> _THE TASK_
Every line in the records below between the one holding "You are a computer-use agent. The width" and the one holding "Open the 电子知识", inclusive, is to be set down exactly; all other lines are to be left out.

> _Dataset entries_
BEGIN

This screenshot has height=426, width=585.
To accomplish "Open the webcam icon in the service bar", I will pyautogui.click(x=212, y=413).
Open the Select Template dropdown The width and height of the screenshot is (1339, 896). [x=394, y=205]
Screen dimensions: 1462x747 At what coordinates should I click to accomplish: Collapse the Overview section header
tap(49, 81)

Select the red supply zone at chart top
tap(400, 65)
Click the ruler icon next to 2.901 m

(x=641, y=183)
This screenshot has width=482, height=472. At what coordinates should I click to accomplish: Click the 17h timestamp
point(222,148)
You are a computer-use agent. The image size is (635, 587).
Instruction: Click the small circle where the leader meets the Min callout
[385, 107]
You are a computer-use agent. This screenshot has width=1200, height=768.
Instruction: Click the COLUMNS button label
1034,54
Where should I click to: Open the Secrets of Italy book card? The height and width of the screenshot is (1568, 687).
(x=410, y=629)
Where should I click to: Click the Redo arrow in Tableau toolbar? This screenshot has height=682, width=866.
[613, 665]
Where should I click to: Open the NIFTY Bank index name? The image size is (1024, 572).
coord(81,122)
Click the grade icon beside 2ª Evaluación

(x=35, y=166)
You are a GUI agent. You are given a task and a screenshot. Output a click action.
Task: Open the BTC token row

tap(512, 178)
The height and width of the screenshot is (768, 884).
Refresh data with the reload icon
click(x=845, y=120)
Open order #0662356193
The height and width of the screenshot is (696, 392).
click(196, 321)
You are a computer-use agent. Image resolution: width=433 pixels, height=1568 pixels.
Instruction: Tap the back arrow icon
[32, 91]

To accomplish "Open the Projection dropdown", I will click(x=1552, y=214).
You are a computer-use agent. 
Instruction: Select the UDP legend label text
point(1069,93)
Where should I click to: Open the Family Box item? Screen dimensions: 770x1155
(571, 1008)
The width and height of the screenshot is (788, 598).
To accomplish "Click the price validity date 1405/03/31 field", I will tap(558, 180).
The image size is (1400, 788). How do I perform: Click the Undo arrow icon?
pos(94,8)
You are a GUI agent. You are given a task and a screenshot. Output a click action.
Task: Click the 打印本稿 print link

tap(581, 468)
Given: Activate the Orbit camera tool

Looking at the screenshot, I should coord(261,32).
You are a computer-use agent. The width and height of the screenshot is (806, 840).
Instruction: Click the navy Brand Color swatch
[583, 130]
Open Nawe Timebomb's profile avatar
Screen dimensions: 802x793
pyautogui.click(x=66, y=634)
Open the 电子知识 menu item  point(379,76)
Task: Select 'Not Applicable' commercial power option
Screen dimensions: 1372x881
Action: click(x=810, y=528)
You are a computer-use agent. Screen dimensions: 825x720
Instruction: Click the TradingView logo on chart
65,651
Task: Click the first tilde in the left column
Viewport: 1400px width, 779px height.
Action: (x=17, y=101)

END

> _ANSWER FOR THE TASK_
You are a computer-use agent. The width and height of the screenshot is (806, 840).
Instruction: Click the navy Brand Color swatch
[583, 130]
Open Nawe Timebomb's profile avatar
Screen dimensions: 802x793
pyautogui.click(x=66, y=634)
Open the 电子知识 menu item  point(379,76)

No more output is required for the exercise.